Made with creamy pumpkin and hearty chickpeas, this Pumpkin Coconut Chickpea Curry is perfect for the colder fall and winter months!
I just got back from Chiang Mai, Thailand and you better believe I ate all the Thai curry, spring rolls and vegan goodies while I was there! I could eat curry everyday, especially this creamy peanut butter curry!
Chiang Mai is a vegan's paradise and I'm so thankful we get the opportunity to go so often since we moved to China.
In addition to Thai curries (green and massaman are my favorite!) I've been loving homemade curries this fall as well. I love how versatile and easy to throw together most curries are and I make them all throughout the year. Since we're are in the midst of fall, it's inevitable that I'd post a pumpkin curry like this Pumpkin Coconut Chickpea Curry! Pair it with some Homemade Indian Chapati and you'll have a delicious, comforting meal.
How To Make Pumpkin Coconut Chickpea Curry
This curry couldn't be easier to make as there is minimal prep and the bulk of the ingredients come from cans... which actually doesn't sound too appetizing when written out, but it truly is delicious.
I love how the coconut milk and the pumpkin puree give this dish the creamiest of textures and the chickpeas have so much staying power to keep you full for hours.

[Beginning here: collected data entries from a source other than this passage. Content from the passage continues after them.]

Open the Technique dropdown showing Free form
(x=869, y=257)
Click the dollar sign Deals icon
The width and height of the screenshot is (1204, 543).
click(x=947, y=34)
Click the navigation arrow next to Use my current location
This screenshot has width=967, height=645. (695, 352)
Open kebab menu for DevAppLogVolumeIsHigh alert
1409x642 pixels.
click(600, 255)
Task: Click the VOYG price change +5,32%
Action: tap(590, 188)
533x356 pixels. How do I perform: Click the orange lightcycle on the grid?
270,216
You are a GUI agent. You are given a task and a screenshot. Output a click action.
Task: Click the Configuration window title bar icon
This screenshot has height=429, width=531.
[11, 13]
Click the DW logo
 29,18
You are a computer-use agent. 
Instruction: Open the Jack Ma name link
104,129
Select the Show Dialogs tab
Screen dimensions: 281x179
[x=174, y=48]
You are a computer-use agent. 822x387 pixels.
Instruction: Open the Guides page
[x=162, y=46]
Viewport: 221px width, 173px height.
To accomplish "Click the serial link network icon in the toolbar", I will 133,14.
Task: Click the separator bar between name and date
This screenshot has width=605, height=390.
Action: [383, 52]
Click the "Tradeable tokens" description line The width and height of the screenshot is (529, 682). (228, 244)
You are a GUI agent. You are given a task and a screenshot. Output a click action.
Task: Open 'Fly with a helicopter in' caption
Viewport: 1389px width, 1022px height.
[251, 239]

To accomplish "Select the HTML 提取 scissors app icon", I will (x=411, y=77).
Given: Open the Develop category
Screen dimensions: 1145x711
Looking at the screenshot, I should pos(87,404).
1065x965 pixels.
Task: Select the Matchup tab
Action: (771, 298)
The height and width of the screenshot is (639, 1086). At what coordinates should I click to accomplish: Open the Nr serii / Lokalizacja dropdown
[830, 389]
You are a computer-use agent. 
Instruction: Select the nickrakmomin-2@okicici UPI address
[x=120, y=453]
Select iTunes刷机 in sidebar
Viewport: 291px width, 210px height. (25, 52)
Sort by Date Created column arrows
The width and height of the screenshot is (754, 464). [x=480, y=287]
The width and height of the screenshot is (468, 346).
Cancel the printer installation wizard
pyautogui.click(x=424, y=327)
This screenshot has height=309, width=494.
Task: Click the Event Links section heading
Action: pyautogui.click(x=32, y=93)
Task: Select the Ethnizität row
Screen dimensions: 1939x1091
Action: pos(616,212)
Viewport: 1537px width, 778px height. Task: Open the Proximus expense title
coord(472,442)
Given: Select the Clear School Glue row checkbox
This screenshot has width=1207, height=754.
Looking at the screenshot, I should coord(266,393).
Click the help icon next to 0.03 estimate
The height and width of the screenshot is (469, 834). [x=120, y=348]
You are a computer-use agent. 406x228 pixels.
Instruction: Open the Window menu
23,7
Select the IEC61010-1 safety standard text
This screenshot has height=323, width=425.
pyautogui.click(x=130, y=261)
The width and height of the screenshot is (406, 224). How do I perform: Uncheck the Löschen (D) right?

I hope you give this simple and delicious vegan Pumpkin Coconut Chickpea Curry a try. If you do, please let me know your thoughts in the comments below. Or even better, take a photo of the finished product and let me see your creation by tagging #theconscientiouseater on Instagram!
📖 Recipe
Pumpkin Coconut Chickpea Curry
Ingredients
- 1 red onion chopped
- 4 cloves garlic minced
- 1 tablespoon grated fresh ginger
- 1 red chili optional, minced
- 1 ½ tablespoons curry powder
- ½ teaspoon turmeric
- ¼ teaspoon cinnamon
- salt and black pepper to taste
- 2-3 large carrots chopped (2 cups)
- 30 ounces chickpeas 2 cans
- 1 can can chopped tomatoes
- 13.5 ounces can coconut milk
- 1 ½ cups pumpkin puree
- 1 tablespoon lemon juice
- cilantro for garnish
Instructions
- In a large pot, saute the chopped onion, minced garlic and grated ginger in some water until the onion is soft.
- Add in the dried chili and spices and allow the spices to cook for about 1-2 minutes until fragrant.
- Add in the next 5 ingredients, from the chopped carrots to the chickpeas, leaving the lemon juice and cilantro for later.
- Stir all the ingredients together well and allow the curry to come to a boil. Then reduce the heat to a simmer and allow everything to cook for about 15 minutes, or until the carrots are softened.
- Squeeze in the lemon juice, plus more salt and pepper to taste.
Tori Prewitt says
Could you tell me the serving size? That would be helpful on the nutritional info! I’m starting to try and lose weight and I have to track my food so would love to know size of serving when you say 6 servings. Thank you!
Faith VanderMolen says
I'm not sure the volume of food per serving. But if you make the recipe and divide it into 6 portions, that would probably help you get a better idea of how much to eat. Sorry I can't say for sure!
Lisa says
So simple to make and so delish. Amazing flavor...thank you!
Faith VanderMolen says
That's great to hear! Thanks so much for letting me know you enjoyed it!
Laura says
I give this recipe 10 stars. I do not see any place on this page to rate your recipe.
I made thus tonight for dinner and it is absolutely delicious. Thank you so much. I am freezing half of it. I added 4 sliced celery stalks, various spices, turmeric, for the brain, mustard powder, etc. So wonderful. Take care...
Faith VanderMolen says
So glad you enjoyed it Laura! You can leave a star rating by clicking on the stars at the top of the recipe card by the title. That'd be a huge help! Enjoy the curry and thanks so much for commenting!
oscar says
Wow! I just made this today replacing the chickpeas with chicken. I'm a meat eater. Oh, it is soooo good!!!!
Faith says
Awesome! So glad it worked out for you Oscar!
Miranda says
I made this yesterday and it was amazing!! I'm new to cooking and I'm trying to gather some recipes so that I can get a few dishes on rotation and get some practice in the kitchen, and this is definitely a keeper!
Thank you!
Faith says
Thanks music to my ears Miranda! Thanks so much for sharing your results!